La otra cara de la minería. Por: Fernando Maceda Sandoval

La otra cara de la minería
Por: Fernando Maceda Sandoval

El sostenido crecimiento de la China en niveles de 7% a 8% junto a los desequilibrios financieros de Europa hace que la gran demanda por el oro en el mundo siga manteniendo su elevado precio.
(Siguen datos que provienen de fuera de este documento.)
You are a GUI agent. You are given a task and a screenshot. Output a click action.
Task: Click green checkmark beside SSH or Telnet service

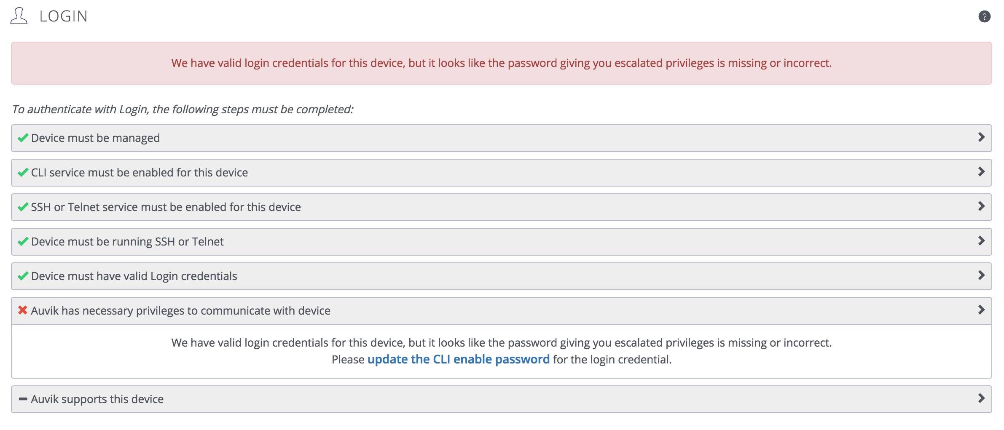point(23,207)
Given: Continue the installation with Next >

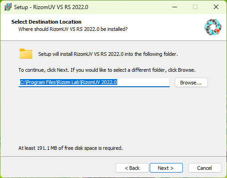Looking at the screenshot, I should coord(166,168).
Lo que hace que en países como el Perú, la actividad minera aurífera informal se haya propagado de manera indiscriminada, causando deforestación y la disminución de la biodiversidad, originando la pérdida de hábitats y la fragmentación de ecosistemas, pues esta actividad se encuentra expandida en 21 de los 25 departamentos del Perú, siendo el más perjudicado el departamento de Madre de Dios.
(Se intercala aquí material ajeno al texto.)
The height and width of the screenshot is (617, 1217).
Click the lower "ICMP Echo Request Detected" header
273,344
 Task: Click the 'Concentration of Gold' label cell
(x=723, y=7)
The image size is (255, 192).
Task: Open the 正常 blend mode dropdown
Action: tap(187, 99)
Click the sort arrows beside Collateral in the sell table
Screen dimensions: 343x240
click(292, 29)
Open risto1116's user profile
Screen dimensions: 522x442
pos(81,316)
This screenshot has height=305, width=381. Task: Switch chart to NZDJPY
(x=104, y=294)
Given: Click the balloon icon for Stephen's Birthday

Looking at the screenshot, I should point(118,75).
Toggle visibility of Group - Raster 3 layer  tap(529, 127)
Así, en esta lejana pero potencialmente rica zona del Perú, dueña de una extraordinaria diversidad biológica donde habitan especies únicas en el mundo, esta actividad ilegal viene deforestando 32 mil hectáreas de bosques, cambios en el paisaje, remoción y movimientos masivos de tierra y la contaminación de ríos con mercurio y otros agentes peligrosos que vienen ocasionando graves problemas en la salud de las personas.

De acuerdo a cálculos oficiales, realizados a fines de 2010 por una Comisión Técnica Multisectorial del Estado, aproximadamente más de 100 mil familias dependen de esta actividad. Además la rentabilidad de un día de trabajo de entre 16 a 20 horas, da una compensación mínima de 15 gramos de oro, que genera una retribución económica de 2025 soles por día para cada trabajador. Sin embargo, la poca preocupación del Estado por generar el desarrollo social de sus pueblos ha hecho que los beneficiarios malgasten su dinero, debido al bajo nivel educativo que reciben y a la falta de infraestructura que los ayude a desarrollarse.
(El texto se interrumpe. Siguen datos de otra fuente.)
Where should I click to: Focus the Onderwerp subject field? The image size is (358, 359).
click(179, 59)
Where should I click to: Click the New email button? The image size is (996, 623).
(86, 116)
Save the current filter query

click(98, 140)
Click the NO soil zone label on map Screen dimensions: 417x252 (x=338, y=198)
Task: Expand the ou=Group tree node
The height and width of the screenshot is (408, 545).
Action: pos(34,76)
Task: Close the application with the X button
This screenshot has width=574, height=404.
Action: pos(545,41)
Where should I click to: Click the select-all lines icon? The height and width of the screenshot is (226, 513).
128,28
Por otro lado, es importante resaltar que el Estado al mantenerse indiferente, se ve perjudicado al no cobrar los impuestos de ley que oscilan entre los 250 a 500 millones de dólares al año. Y que peor aún, la explotación informal genera graves daños en la salud de los pobladores, especialmente en la de los niños y las madres gestantes. A lo que se suman la gran cantidad de actos delincuenciales, la prostitución infantil y el alcoholismo.

Todo ello debe solucionarse con la participación lógica y natural del Estado en sus tres niveles y la participación de empresas mineras formales que aseguren la compra de oro solamente de las actividades mineras formales. Es decir, se deben fortalecer las instituciones del Estado para articular competencias entre ellas, y poder abordar este problema socioambiental, para lo que tienen que ser dotadas de los adecuados recursos económicos y humanos, para de esta manera, trabajar demostrando que el Estado puede ser eficiente. Además de realizar un diagnóstico y una estrategia para ejecutar un plan de conversión de las familias que laboran en esta actividad y no podrían acceder a una formalización.

Finalmente no está clara una política de mediano o largo alcance. Solamente se realiza la represión legal, y este problema requiere de una legitimización institucional en el ámbito nacional y regional a través de autoridades con disposición para servir, con disponibilidad presupuestaria y alto nivel de gestión.